Supplied text >>
# Calling the experts - Glow In The Dark Paint



## edwood saucer (Aug 21, 2006)

I've poked around the forums alot - really enjoy them. One thing I haven't found a lot of talk on is Glow In The Dark paint.

Do all of you like to use it?

How do you use it? On what props?

Any tips on using it?

Thanks!

ews


----------



## ScareFX (Aug 18, 2004)

I'm sure Wormyt will tell you she loves her GID dotroom. I've not done much with paint but folks point to this site for products and techniques. http://www.glowinc.com/


----------



## nicole (Aug 12, 2006)

I found the GID paint in a spray can at the hardware store for a couple of bucks a can. I used a pumpkin carver stencil of a wizard with a glowing ball, but didnt cut out the ball but instead painted it with GID paint and set it in front of a blacklight and it looked pretty neat. You can also use liquid laundry detergent for glowing effects.


----------



## kevin242 (Sep 30, 2005)

I got a quart of Crayola GITD paint a few years ago, it works well under blacklight or in the dark when "charged" with a bright light. When the rain washes it away, I just paint more on, a little goes a long way...
good luck


----------



## JustMatt (Jul 13, 2006)

Try this one, blacklight, not GITD, but I use clearneon: http://hauntforum.com/showthread.php?t=4060&highlight=blacklight


----------

Extracted information >>
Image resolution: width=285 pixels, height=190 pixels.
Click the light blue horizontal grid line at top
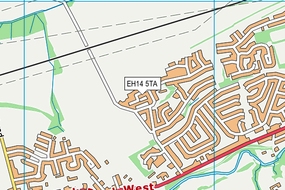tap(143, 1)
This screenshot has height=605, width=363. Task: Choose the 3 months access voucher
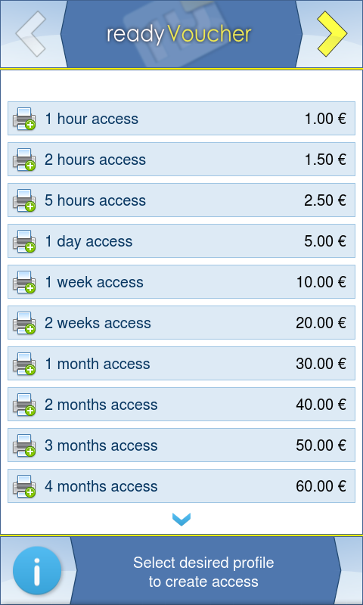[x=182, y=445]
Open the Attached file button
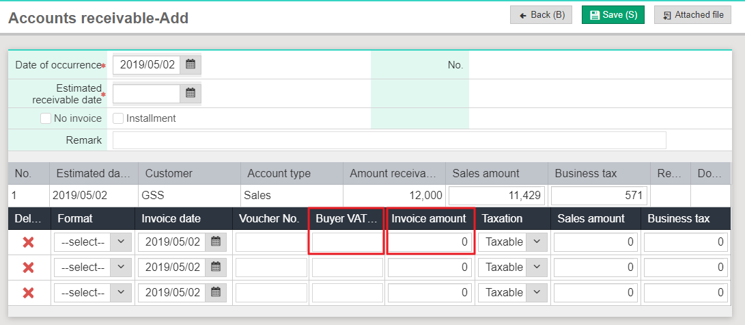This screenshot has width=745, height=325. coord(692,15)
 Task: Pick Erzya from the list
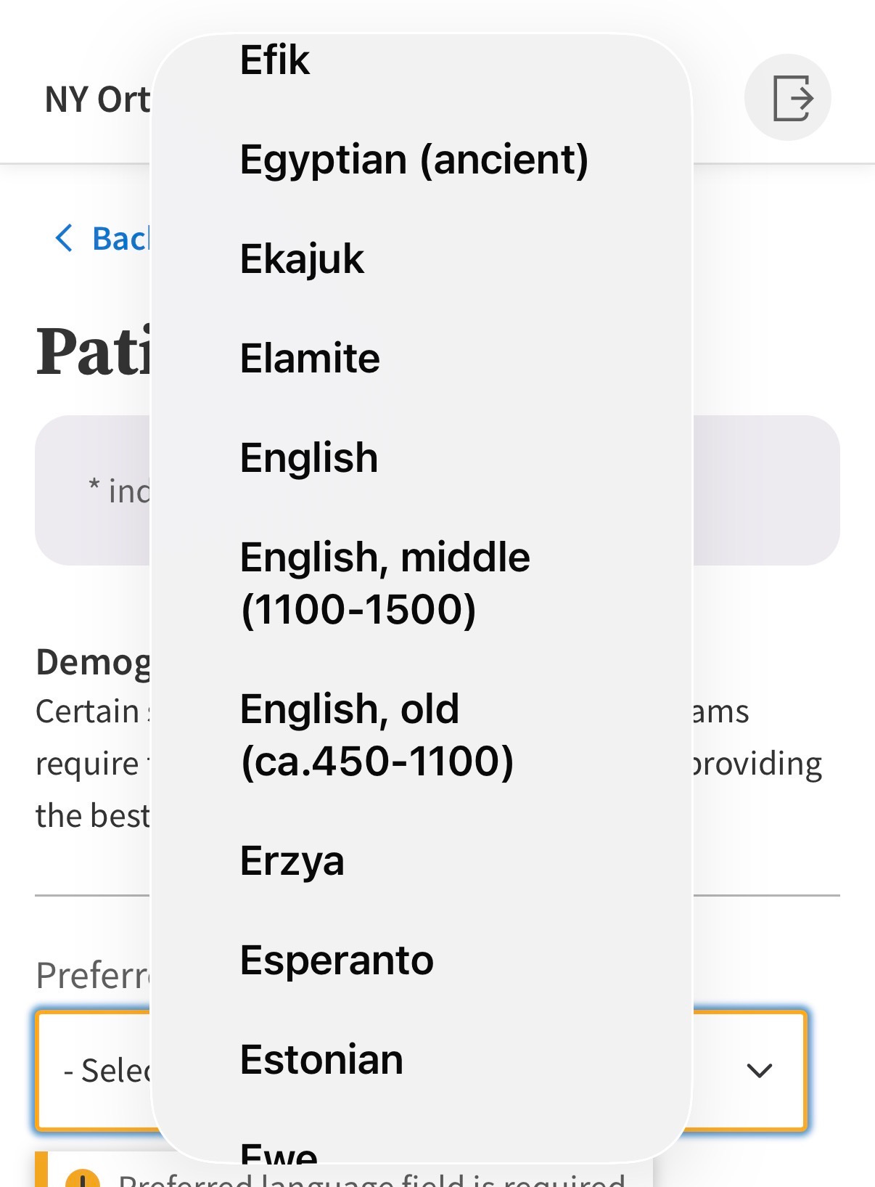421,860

Stated exercise 1 >>
Translate this sentence from the glow-in-the-dark paint thread into Spanish: "I found the GID paint in a spray can at the hardware store for a couple of bucks a can."
Stated exercise 2 >>
In the glow-in-the-dark paint thread, what brand of paint did kevin242 buy a quart of?
Stated exercise 3 >>
According to the glow-in-the-dark paint thread, why does kevin242 paint more on, and why is that not a problem?
The material here was taken from a different source than the text.

Exercise answer 1 >>
Encontré la pintura GID en lata de aerosol en la ferretería por un par de dólares la lata.

Exercise answer 2 >>
Crayola.

Exercise answer 3 >>
Kevin242 adds more paint because the rain washes it away. This is not a problem because a little of the paint goes a long way.